(Page text)
────────────────
TIMOTHY M. ROHRER, PLAINTIFF(S),
v.
IRISS, INC. AND MARTIN ROBINSON, DEFENDANT(S).



The opinion of the court was delivered by: Jonathan W. Feldman United States Magistrate Judge

DECISION AND ORDER

Preliminary Statement

In this diversity action plaintiff Timothy M. Rohrer (hereinafter "Rohrer" or plaintiff) has sued his former employer defendant IRISS, Inc. (hereinafter "IRISS" or defendant) and Martin Robinson (hereinafter "Robinson") for various claims arising out of his employment with IRISS. Although several motions have been filed, this Decision and Order is limited to the issue of whether the Court has personal jurisdiction over IRISS and Robinson. (Docket # 29). Pursuant to 28 U.S.C. § 636(c), the parties have consented to the jurisdiction of this Court. Based on the current record, and for the reasons that follow, the defendants' motion to dismiss the complaint for lack of personal jurisdiction is denied.
────────────────
(Problems to work on)
(A) From the court decision, print the passage that begins at the words "In this diversity" and stops after the words "jurisdiction is denied.".
(B) Name every person identified by full name in the court decision.

(Information provided)
────────────────
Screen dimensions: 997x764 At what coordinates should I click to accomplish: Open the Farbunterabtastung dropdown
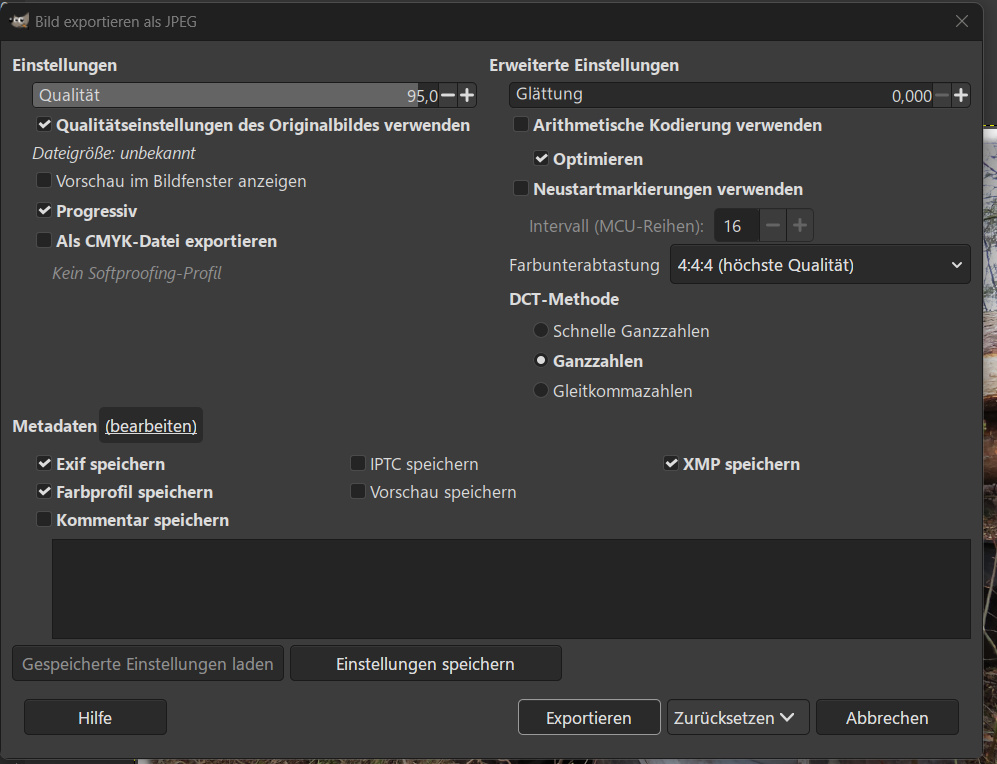point(819,265)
────────────────
(Solutions per task)
(A)
In this diversity action plaintiff Timothy M. Rohrer (hereinafter "Rohrer" or plaintiff) has sued his former employer defendant IRISS, Inc. (hereinafter "IRISS" or defendant) and Martin Robinson (hereinafter "Robinson") for various claims arising out of his employment with IRISS. Although several motions have been filed, this Decision and Order is limited to the issue of whether the Court has personal jurisdiction over IRISS and Robinson. (Docket # 29). Pursuant to 28 U.S.C. § 636(c), the parties have consented to the jurisdiction of this Court. Based on the current record, and for the reasons that follow, the defendants' motion to dismiss the complaint for lack of personal jurisdiction is denied.

(B)
Timothy M. Rohrer
Martin Robinson
Jonathan W. Feldman